== EXCERPT PROVIDED ==
This book was suggested to me and I was thrilled to find it at the public library so quickly after its May 8, 2018 release date. I love that it is an AR 4.2 and 226 pages about a girl standing up for her self, determined to be educated, and facing whatever society, and culture, and circumstance throw at her. The protagonist is 12, but I think most middle school readers will find the story a bit too idyllic, perhaps even too simplistic and neat. I really think the AR level of 4.2 is spot on in terms of writing level, interest, and story telling: 3rd through 5th graders will benefit the most from this inspiring, memorable and informative tale.
Amal lives in a small Pakistani village. The book opens with her begrudgingly having to take time off from school, as the oldest, to help her mother who is about to deliver her fifth daughter. The stage is quickly set to show a supportive father, but the cultural stress involved in educating a girl is incredibly strong. The priority is to care for the home when push comes to shove and this fight is simplified in the book, but not completely belittled. Right away we also see some class divisions with servants and landowners and the various positions in between. It is easy to judge those with money as being evil, but the author does show some nuances in character aside from wealth and position. As Amal’s mom struggles with recovering after the baby, it is decided that Amal will miss more school. This devastates Amal who dreams of being a teacher. Burdened by keeping up the house and carrying for everyone’s meals, laundry, and watching her younger sisters constantly, frustration mounts and she snaps when an arrogant man tries to take her pomegranate in the market. Her simply saying no, is the catalyst that changes her life as the man she stands up to, Jawad Sahib, is the wealthy land owner everyone in town is indebted to. Saved by his mother, Nasreen Baji, who is in need of a personal servant, Amal is now forced to pay off an impossible debt to a cruel powerful family.

== INSTRUCTIONS ==
1 > Answer these from the book review:
(a) What AR level does the book have?
(b) What does Amal dream of becoming?
(c) What is the name of the man Amal stands up to in the market?
2 > Please repeat a passage of the book review word for word. Begin at the words "This book was" and stop after "and informative tale.".

== MATERIAL ==
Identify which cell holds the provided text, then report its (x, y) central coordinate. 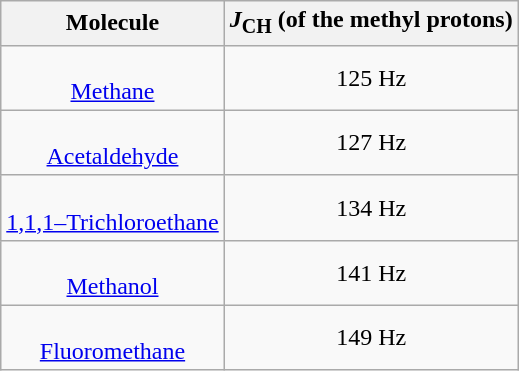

== WRITTEN RESPONSES ==
1 >
(a) 4.2
(b) A teacher
(c) Jawad Sahib

2 >
This book was suggested to me and I was thrilled to find it at the public library so quickly after its May 8, 2018 release date. I love that it is an AR 4.2 and 226 pages about a girl standing up for her self, determined to be educated, and facing whatever society, and culture, and circumstance throw at her. The protagonist is 12, but I think most middle school readers will find the story a bit too idyllic, perhaps even too simplistic and neat. I really think the AR level of 4.2 is spot on in terms of writing level, interest, and story telling: 3rd through 5th graders will benefit the most from this inspiring, memorable and informative tale.